Справившись с душившим его смехом, Марат достал из пакета тетрадь. Ту, что была испещрена мелким неразборчивым почерком Славяна, и, напрягая в свете керосиновой лампы зрение, начал читать. Поначалу текст не поддавался, буквы путались, слова не складывались, неимоверные Славкины каракули воспринимались как бессмысленная детская каляка-маляка. Наконец, удалось, с грехом пополам, осилить первую страницу дневника, который владелец, судя по дате, начал писать сразу после возвращения из Мексики.
* * *10 апреля 1999 года
Свет! Ослепительный свет льется на меня со всех сторон! Он ярче миллиона солнц! Он великолепен! Древние боги обратили ко мне свой взор, я ими избран! Невероятно: мне дали в руки ключи от самых сокровенных тайн мироздания, от рая и ада… Почему именно мне? Какая разница — отказаться теперь невозможно. В один день я встал над миром, подобно мессии, подобно… Я даже боюсь сказать, кому! Сколь мелким и ничтожным кажется мне теперь человечество с его историей, моралью, наукой и слезоточивой религией. Слепцы, поучающие слепцов! Жалкие импотенты духа, подглядывающие в замочную скважину за совокуплением галактик! Кто из них сможет помешать мне? Говорю: никто, ибо я возьму, и буду мять их как глину, как пчелиный воск, как исходный материал для грядущих свершений! Я найду себе подобных среди массы человеческого мусора и начну восхождение по ступеням священной пирамиды заново, никогда не оглядываясь назад, не терзаясь сомнениями. О, великий Зиккурат Воли, даруй мне силы разрушить сонное царство самоуничижения, захватившее весь дом человеческий! Я уже вижу алый очищающий рассвет на востоке! Я чувствую запах крови героев! Я более не хочу слушать змеиный шепот трусливых учителей! Пусть они читают свои проповеди жирным торгашам и подобострастным шестеркам из Макдоналдса. Я внимателен, я безжалостен, я более им не принадлежу!
Ветер
Рано утром Марат проснулся от холода. Высунувшись из-под одеяла, он увидел на потолке капли испарины: за ночь изба остыла, превратившись в промозглый блиндаж. Сырое постельное белье неприятно липло к телу, от подушки исходил запах свалявшихся перьев, набивной матрац только что не хлюпал. Одной топки печи недоставало для нормальной ночевки в пустовавшем всю зиму деревянном доме. Нужно было опять разводить огонь и сушить, сушить, сушить стены, полы, потолок, немногочисленную мебель и, естественно, постели.

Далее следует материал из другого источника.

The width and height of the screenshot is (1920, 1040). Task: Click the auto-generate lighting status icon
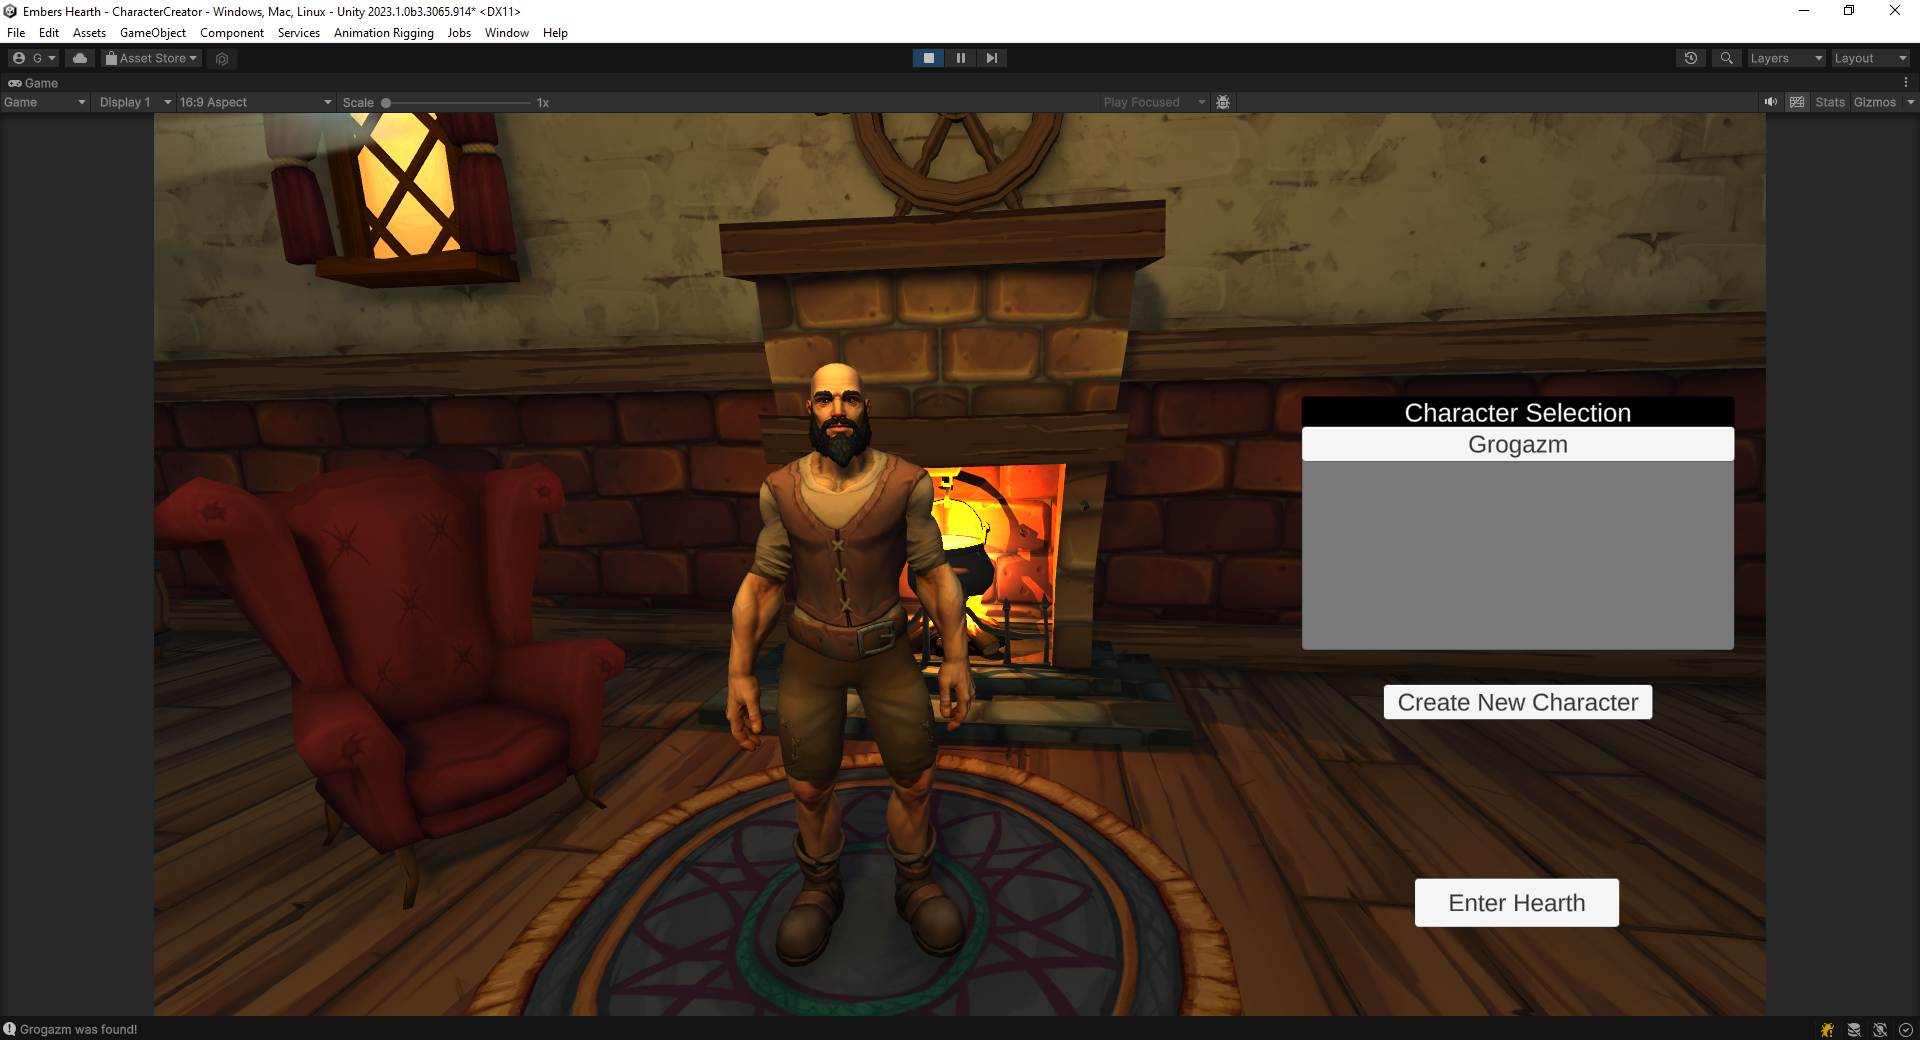[1880, 1029]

Марат потрогал рукой свой нос и убедился в его низкой температуре. Впрочем, ноги наверняка были еще холоднее. Ступни почти не ощущались, колени едва угадывались, по бедрам тучными отарами бродили мурашки, некоторые из коих, взбрыкнув, галопировали потом аж до подмышек с выей. Зубы то и дело порывались отстучать дробь, волосы на макушке головы дыбились. Хотелось свернуться калачиком и не двигаться.
«Вставай, трус! — Мысленно подхлестнул себя Марат. — Поднимайся, ты, жалкое подобие мужчины! Довольно дрожать и ежиться — там, за занавеской, возможно, погибает женщина! Ступай и затепли от искры сердца своего очаг благословенный! Согрей его теплом прелестное создание с устами кобры и со станом Афродиты!»
Он рывком отбросил одеяло, в три прыжка очутился у висевшей на спинке стула одежды и поспешно в нее облачился. На миг тело свело судорогой ледяного экстаза: рубашка и джинсы были будто только что из холодильника. Найденные в буфете спички тоже отсырели и не желали гореть. Серные головки шипели, дымили, размазывались по коробку, размалывались на крупинки. Наконец, потерев одну о штаны, Марат ее высушил и добыл пламя. Слава Богу, растопка принялась сразу: береста и стружка из-под рубанка не подвели. Они вспыхнули, будто просмоленная пакля.